Again, this is pretty mandatory.
-
Atomic installations
Did we mention all installations in Pakket are atomic? This means that if you're installing 20 or 20,000 packages and it fails, everything still works. Pakket only activates the new installation once it finished everything successfully.
-
Reverts are also atomic
The Pakket installer allows, by default, to retain multiple installation directories. This means any revert can be simply a single atomic operation of pointing to an older installation.
-
Multiple instances
Most packaging systems can only work with a single installation of a package for the entire system. If you need another copy of a package (same version or a different version), you either can't do it, or the packaging system must create a new package with a name that contains the version (python27, python3, etc.).
Pakket considers any installation as a single installation instance. You can have as many installations of a package as you want. There can be a global one, a per-user one, a local directory one, a project-specific one, etc.; your pick. You can use one or more than one.
Pakket has several key elements:
Everything you wish to build and install is a package. A package can be a program in your favorite language, a library of a language, or anything at all.

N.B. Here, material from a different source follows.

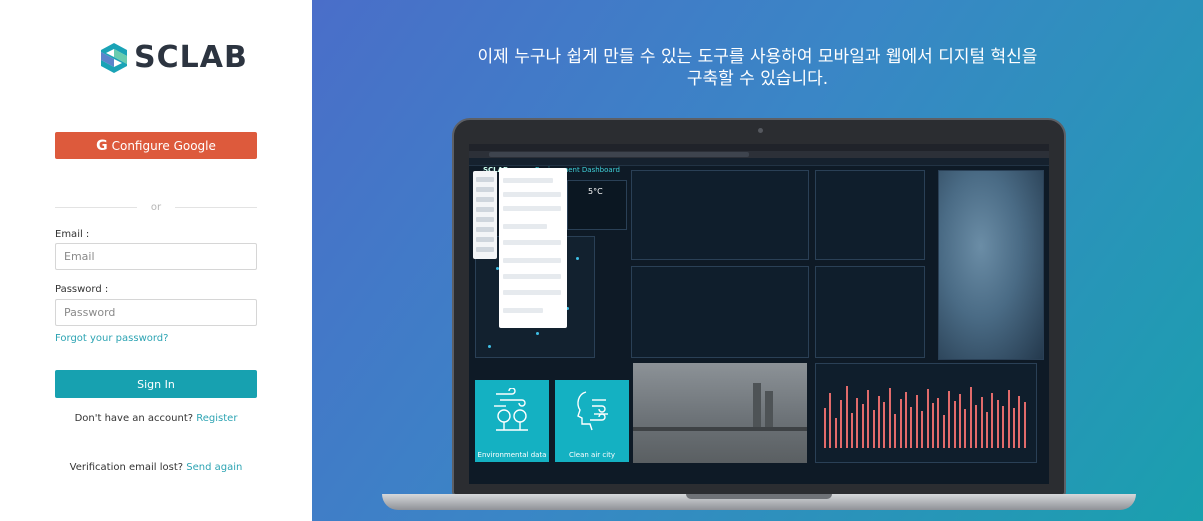  I want to click on app-toolbar, so click(759, 162).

It will go through a build process you pick and it will get bundled into a parcel.
All packages have a category. Unlike other systems, Pakket doesn't have a flat structure of packages. They're split into categories.
The category of a package tells Pakket what kind of build system it needs, how to retrieve metadata from the sources, and what to do with it.

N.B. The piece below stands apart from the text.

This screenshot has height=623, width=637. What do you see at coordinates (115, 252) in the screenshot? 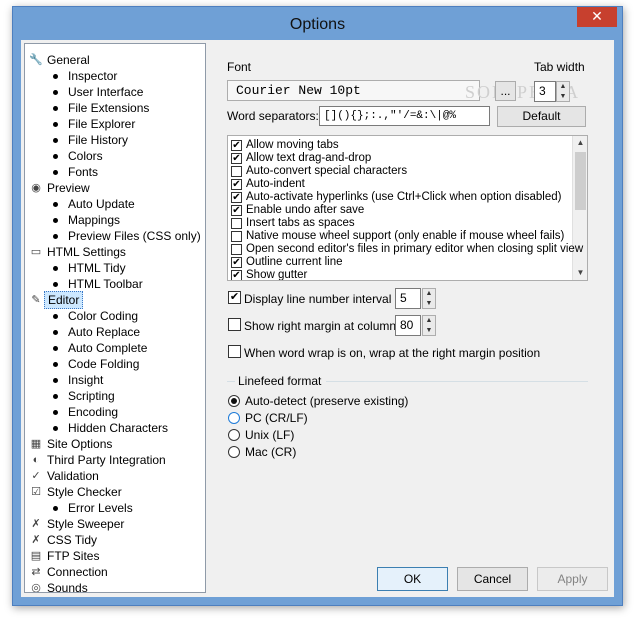
I see `tree-item-html-settings: ▭ HTML Settings` at bounding box center [115, 252].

For example, packages in the perl category tell Pakket that the
builder will need to use one of the available build systems for
a Perl module (such as ExtUtils::MakeMaker
or Module::Build
).
It will also use the versioning scheme that Perl has in order to
decide which is a newer version and which is older.
Pakket makes a difference between a package and a requirement. A package is an existing instance; a requirement is a description. The requirement can have a range of allowed versions for a package, for example.

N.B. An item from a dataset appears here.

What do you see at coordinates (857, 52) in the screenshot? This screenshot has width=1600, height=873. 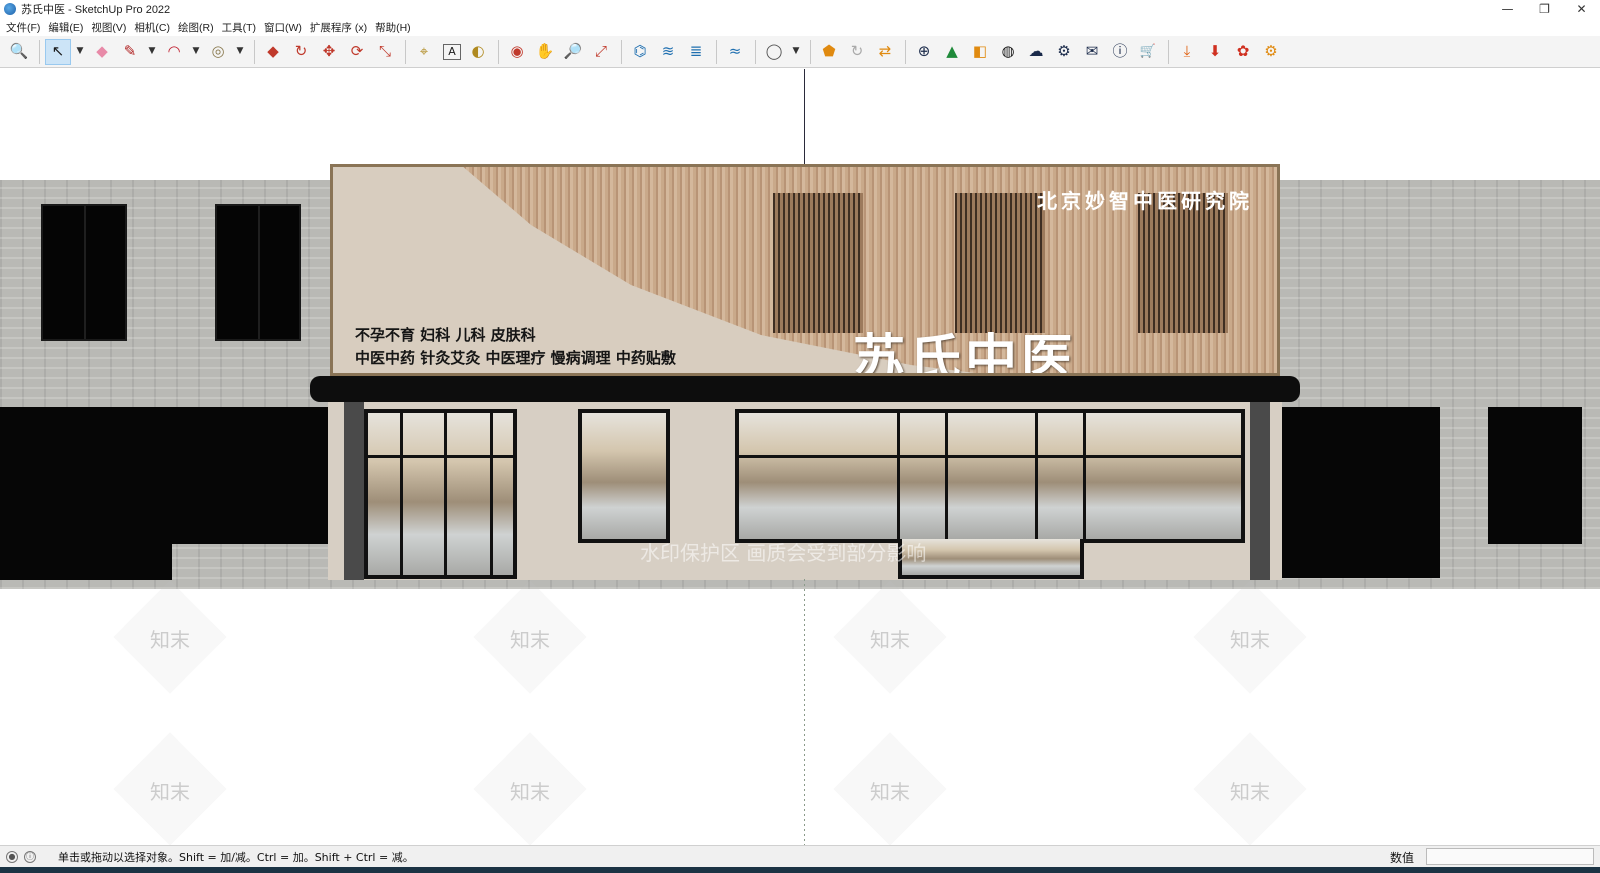 I see `sync-icon: ↻` at bounding box center [857, 52].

Similar to RPM spec files, Pakket has spec files. You can create them yourself or you can use the generate command to create them for you.
The basic spec file in Pakket contain a package's category
,
name
, and version
. It usually contains prereqs
as well,
keyed by the category and the phase. The phases can be
configure (for build-time), test (for when testing the build),
and runtime (for using it).
An example of a spec in Pakket in JSON:
{
"Package" : {
"category" : "perl",
"name" : "AnyEvent-YACurl",
"release" : "2",
"source" : "https://cpan.metacpan.org/authors/id/T/TV/TVDW/AnyEvent-YACurl-0.20.tar.gz",
"version" : "0.20"
},
"Pakket" : {
"build" : {
"make-options" : [
"OTHERLDFLAGS=-Wl,--verbose -L%PACKAGE_PKG_DIR%/lib -lcurl -lcares -lnghttp2 -lbrotlidec -lzstd -lz -lkrb5"
],
"pre" : [
"yum -y install krb5-devel",
"rm -rf /lib/include/curl",
"rm -f /usr/lib64/pkgconfig/libcurl.pc",
"/bin/bash -c 'rm -f /usr/lib64/libcurl.*'",
"/bin/bash -c 'rm -f /usr/lib64/libz.*'"
]
},
"prereqs" : {
"build" : {
"requires" : {
"perl/ExtUtils-MakeMaker" : "0"
}
},
"configure" : {
"requires" : {
"perl/ExtUtils-MakeMaker" : "0"
}
},
"runtime" : {
"requires" : {
"native/curl" : "==7.74.0",
"perl/AnyEvent" : "7.0"
}
}
},
"version" : "3.060"
}
}
The package details are in the Package
section. The prereqs are
in the Prereqs
section, under the native
or perl
categories,
under the configure
or runtime
phase.
Pakket might store these configurations in JSON, but it could also store it in other ways if desired.
Parcels are the result of building packages. Parcels are what gets finally installed. You may also call them the "build artifacts" if you wish.
While other packaging systems usually have development packages (or devel or dev), Pakket doesn't differentiate between those. Instead, a Pakket package contains everything created at install time for a built package, including the headers, if such would have been installed.